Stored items
--- START ---

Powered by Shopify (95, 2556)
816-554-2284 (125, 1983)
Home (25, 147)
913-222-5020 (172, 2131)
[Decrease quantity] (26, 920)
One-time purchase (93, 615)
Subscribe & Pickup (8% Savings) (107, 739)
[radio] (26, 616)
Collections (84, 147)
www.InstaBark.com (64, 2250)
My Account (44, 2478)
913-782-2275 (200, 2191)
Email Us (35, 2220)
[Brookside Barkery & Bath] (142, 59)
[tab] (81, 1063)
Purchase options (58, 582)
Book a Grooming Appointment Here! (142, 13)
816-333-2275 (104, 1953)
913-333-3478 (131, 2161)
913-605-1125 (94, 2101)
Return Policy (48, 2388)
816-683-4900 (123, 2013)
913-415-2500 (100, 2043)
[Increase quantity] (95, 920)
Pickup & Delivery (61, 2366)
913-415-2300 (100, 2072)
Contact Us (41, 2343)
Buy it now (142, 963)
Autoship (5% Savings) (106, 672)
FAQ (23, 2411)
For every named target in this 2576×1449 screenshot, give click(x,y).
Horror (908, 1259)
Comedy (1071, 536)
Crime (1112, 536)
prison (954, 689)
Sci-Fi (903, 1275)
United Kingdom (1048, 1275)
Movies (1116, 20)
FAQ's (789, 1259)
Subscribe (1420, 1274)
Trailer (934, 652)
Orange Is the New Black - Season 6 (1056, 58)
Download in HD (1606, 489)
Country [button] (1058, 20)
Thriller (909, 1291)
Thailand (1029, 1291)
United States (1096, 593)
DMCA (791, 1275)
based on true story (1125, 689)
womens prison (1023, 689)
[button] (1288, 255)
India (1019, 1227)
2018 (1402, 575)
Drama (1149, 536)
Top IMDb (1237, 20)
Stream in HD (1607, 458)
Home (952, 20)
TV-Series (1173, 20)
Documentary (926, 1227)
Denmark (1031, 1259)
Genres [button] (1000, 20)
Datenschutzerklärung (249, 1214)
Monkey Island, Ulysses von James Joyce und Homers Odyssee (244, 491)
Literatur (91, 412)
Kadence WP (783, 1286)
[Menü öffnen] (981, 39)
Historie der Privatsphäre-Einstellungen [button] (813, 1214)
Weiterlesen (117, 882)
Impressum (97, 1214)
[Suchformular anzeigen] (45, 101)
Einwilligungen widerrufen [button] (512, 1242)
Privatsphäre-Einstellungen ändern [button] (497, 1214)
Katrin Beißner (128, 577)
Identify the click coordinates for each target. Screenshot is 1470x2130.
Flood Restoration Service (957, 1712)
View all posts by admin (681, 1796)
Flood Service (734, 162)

--- END ---

- _Work required_:
Output, please, only the lines running from the start of the entries through the line that contains "[Increase quantity] (95, 920)", including both of those lines.

- _Solution_:
Powered by Shopify (95, 2556)
816-554-2284 (125, 1983)
Home (25, 147)
913-222-5020 (172, 2131)
[Decrease quantity] (26, 920)
One-time purchase (93, 615)
Subscribe & Pickup (8% Savings) (107, 739)
[radio] (26, 616)
Collections (84, 147)
www.InstaBark.com (64, 2250)
My Account (44, 2478)
913-782-2275 (200, 2191)
Email Us (35, 2220)
[Brookside Barkery & Bath] (142, 59)
[tab] (81, 1063)
Purchase options (58, 582)
Book a Grooming Appointment Here! (142, 13)
816-333-2275 (104, 1953)
913-333-3478 (131, 2161)
913-605-1125 (94, 2101)
Return Policy (48, 2388)
816-683-4900 (123, 2013)
913-415-2500 (100, 2043)
[Increase quantity] (95, 920)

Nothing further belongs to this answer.